Crysis 3 fell into that pit, not because of Optimus but it didn’t tell Windows to go into “peformance mode” and utilize the “higher precision timer” and had huge performance drops because of that. Afaik that gets handled by DX automatically if you are in fullscreen but there are cases where this doesn’t happen. F.e. VVVV only sets Windows to the higher precision timer when in fullscreen but not in window mode.

fair enough you say you don’t know how it is done exactly, but do you at least have some link to a website where you got this information from?

No official information sorry, just a thing I read in several forum threads since Optimus was introduced.
Though this shouldn’t be needed to be implented in VVVV as its the same thing as enforcing this in the driver which zepi is doing already.
It would just be a way to trigger the automatic detection of the driver.

E: http://www.lucashale.com/timer-resolution/
A great tool to force windows to use the higher timer resolution. Also tells you the current resolution.
If you have a fresh windows install you can niceley see how the resolution changes when going into fullscreen with the renderer. Though many apps already increase the timer resolution, on my system with all usual apps running its usually already at 1ms (can be increased to 0.5ms with this tool though).

@ Timonski:
I appreciate your comments here, but are you actually using an optimus equipped system?
In fact the things you suggest, are the first thing popping into my mind when running into issues as described.

Please rest assured that I’ve whiped, changed and reinstalled the OS of this machine several times. I spent time on the phone with Dell’s tech-support, harassing them to explain the internals of my system and even pushed vivid conversations with tech support from NVidia. Obviously I’ve tried to deinstall the drivers for the on-board graphics chip, I seriously messed with drivers (exactly monitoring what version installing) and I possibly read every existing thread about optimus written since 2010.

Optimus, as I understand, is NOT a “driver thing”. It’s manifested in the hardware. That’s also why there are no options in bios on current models. It’s only purpose seems quite simple: It switches between the on-board graphics chip and the discreet graphics card in order to optimize the power consumption of the system.
Very much like in V4’s very own switch, there is either A or B. This means, discreet graphics is either on or off. There is no mixed use of graphics cards like, the internal screen uses the onboard graphics and the external screen uses the discreet graphics. It’s just on / off, or rather integrated / discreet graphics
(The state of this can be monitored with the help of optimus test tool)

In order to force the system to just use the discreet graphics, it’s enough to just globally select the discreet graphics in the Nvidia settings. It does the same thing the ol’ bios flag does, it just got a little more comfortable.

Now, regarding the drivers:
I’ve tested exactly the same graphic drivers with the same hardware on two different OS versions.

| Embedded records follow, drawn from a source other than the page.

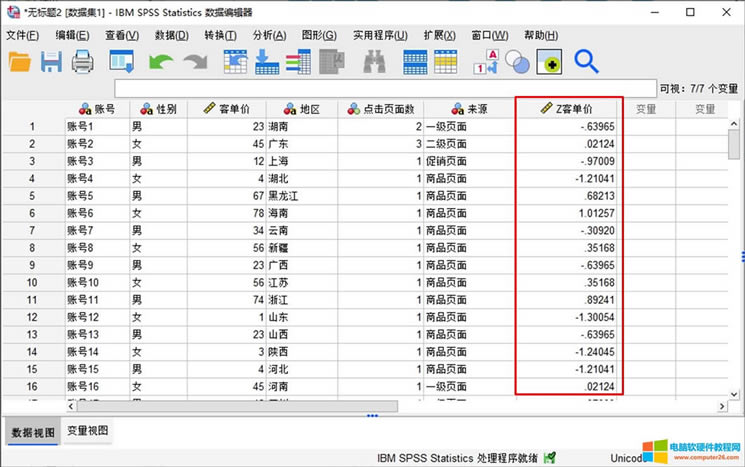745x467 pixels.
Task: Open the 图形(G) menu
Action: point(318,36)
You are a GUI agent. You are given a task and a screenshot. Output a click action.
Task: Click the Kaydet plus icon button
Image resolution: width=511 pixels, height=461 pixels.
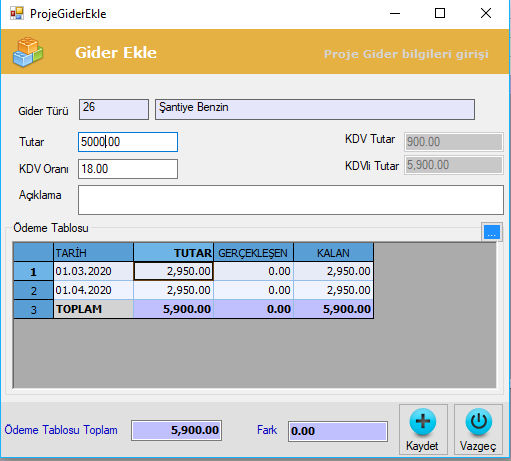423,429
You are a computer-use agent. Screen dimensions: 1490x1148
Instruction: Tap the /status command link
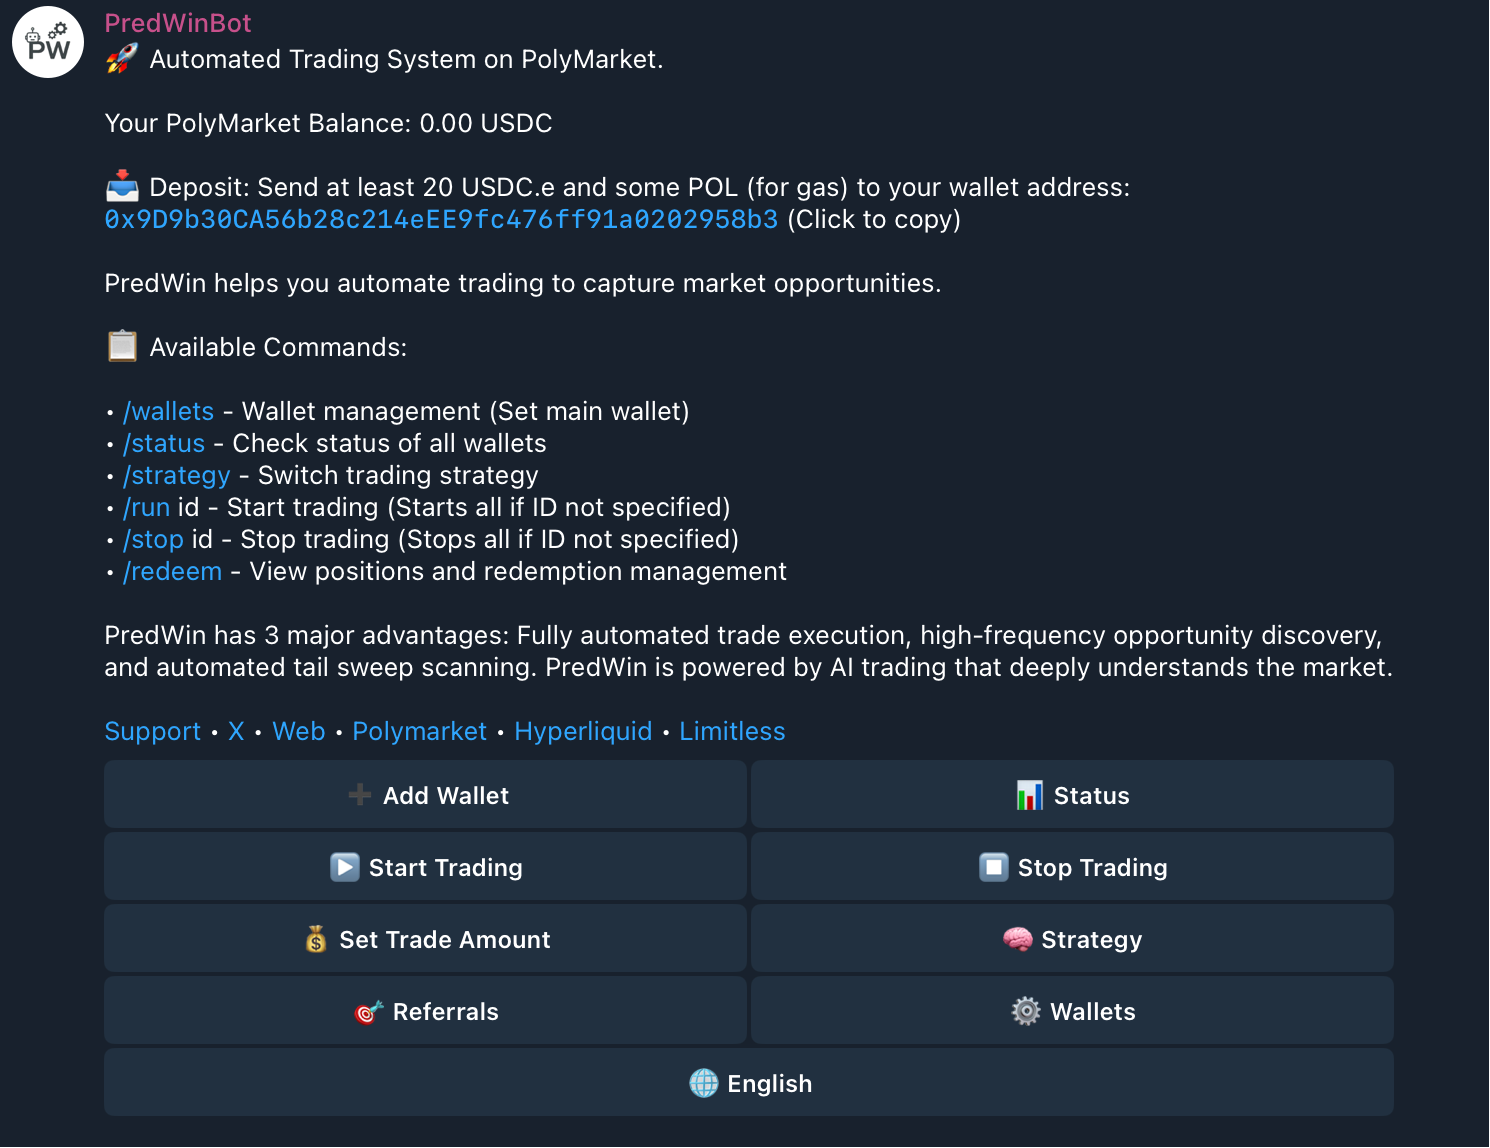click(164, 443)
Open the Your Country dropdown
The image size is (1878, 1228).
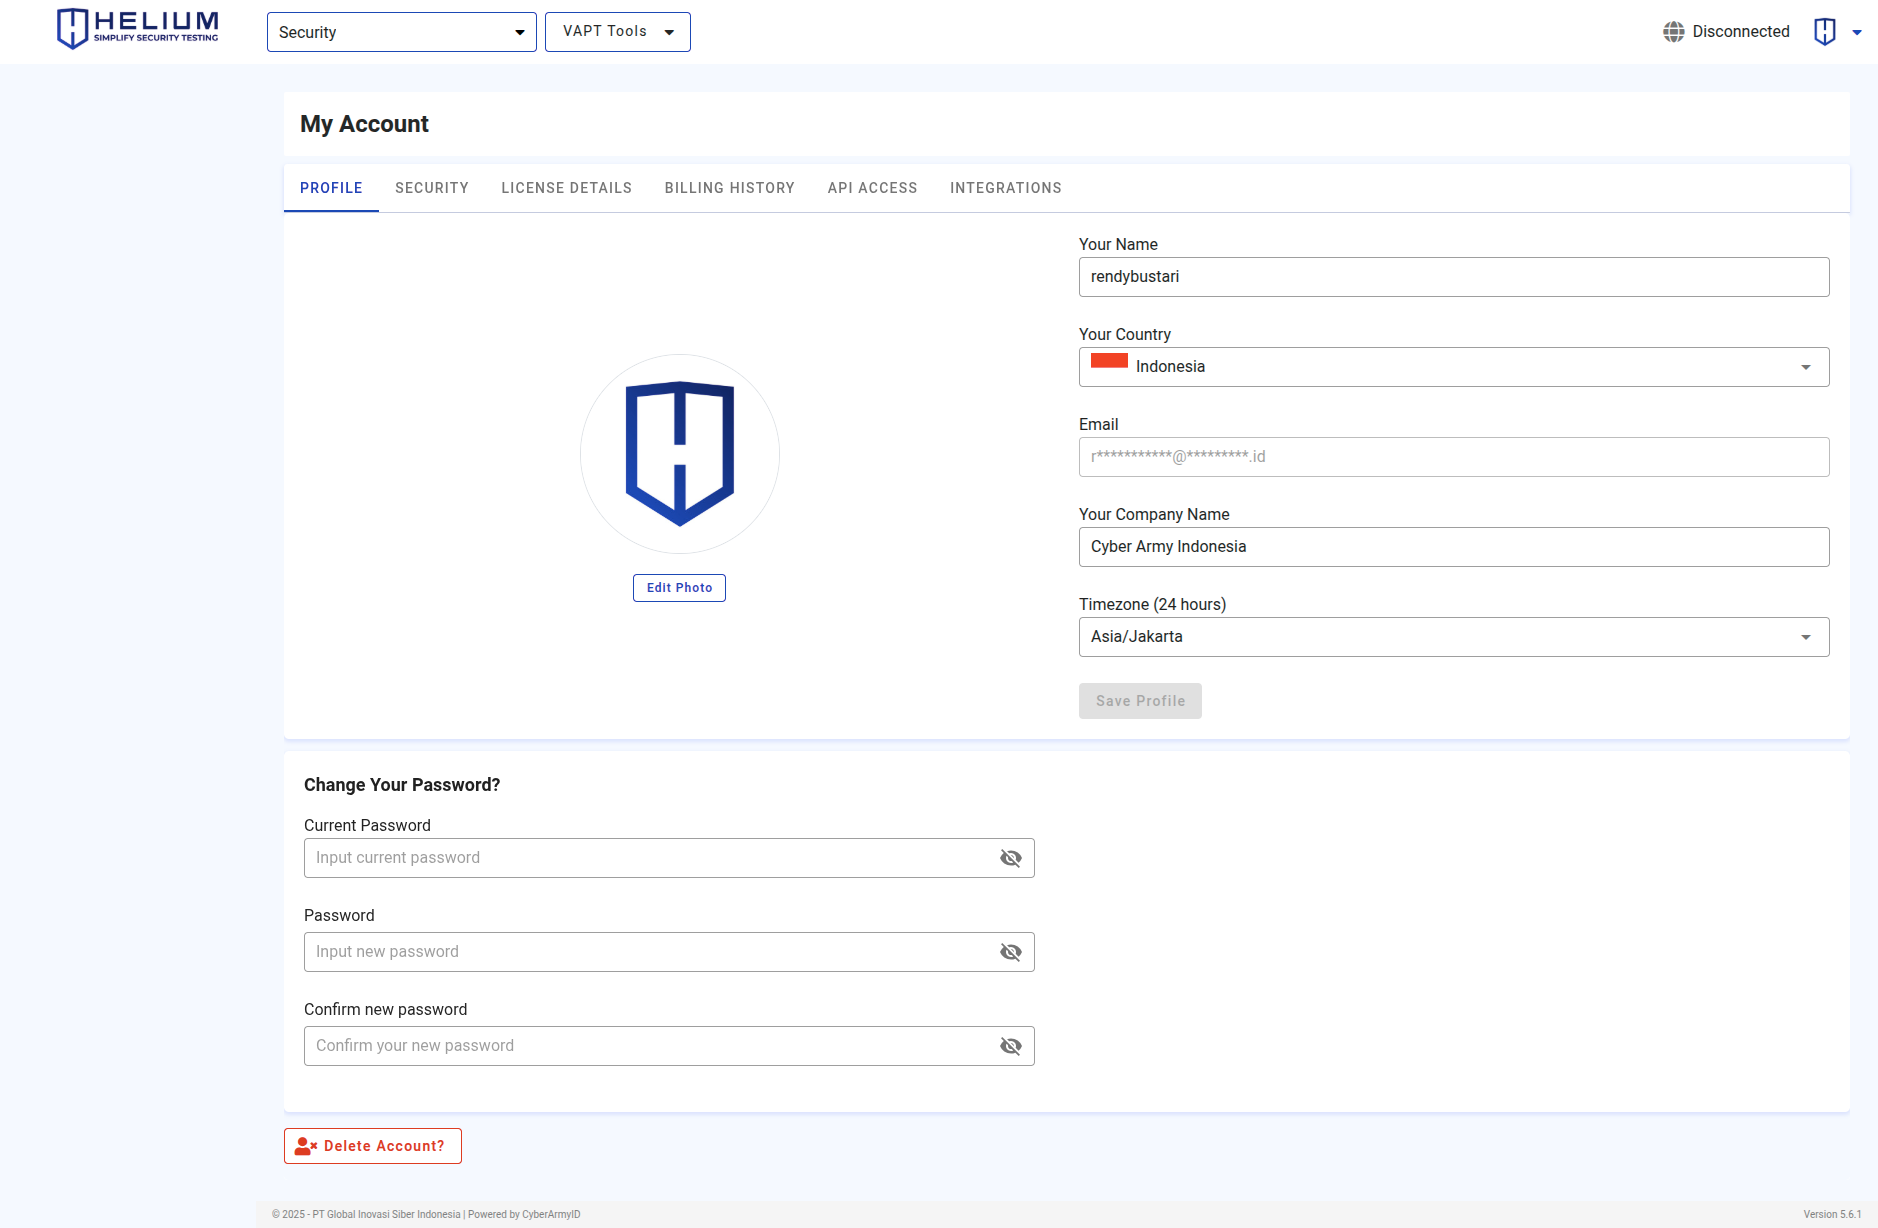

The result is V4’s DX9 renderers work on Windows 7 and stay black on Windows 8.1. I’m not blaming V4 ;) I just try to contribute getting the latest version of our favorite toolkit working on Windows 8.1 with contemporary hardware. :) I’ve got the feeling that we are almost there, because I’m seeing V4 working on Windows 7 which could mean that it’s very likely a solvable software issue.

sorry, but I kind of lost you there…

Well the driver packages include diffrent versions, its not a completely global driver. Atleast it wasn’t the last time I unpacked the installer manually.

I dont own an optimus system, just know a few friends who had that issue, installing a plain windows was a solution back then. So there must have been a change in how Optimus is setup. This is 100% a software thing though they might have integrated it more deeply now so you can’t get rid of it anymore.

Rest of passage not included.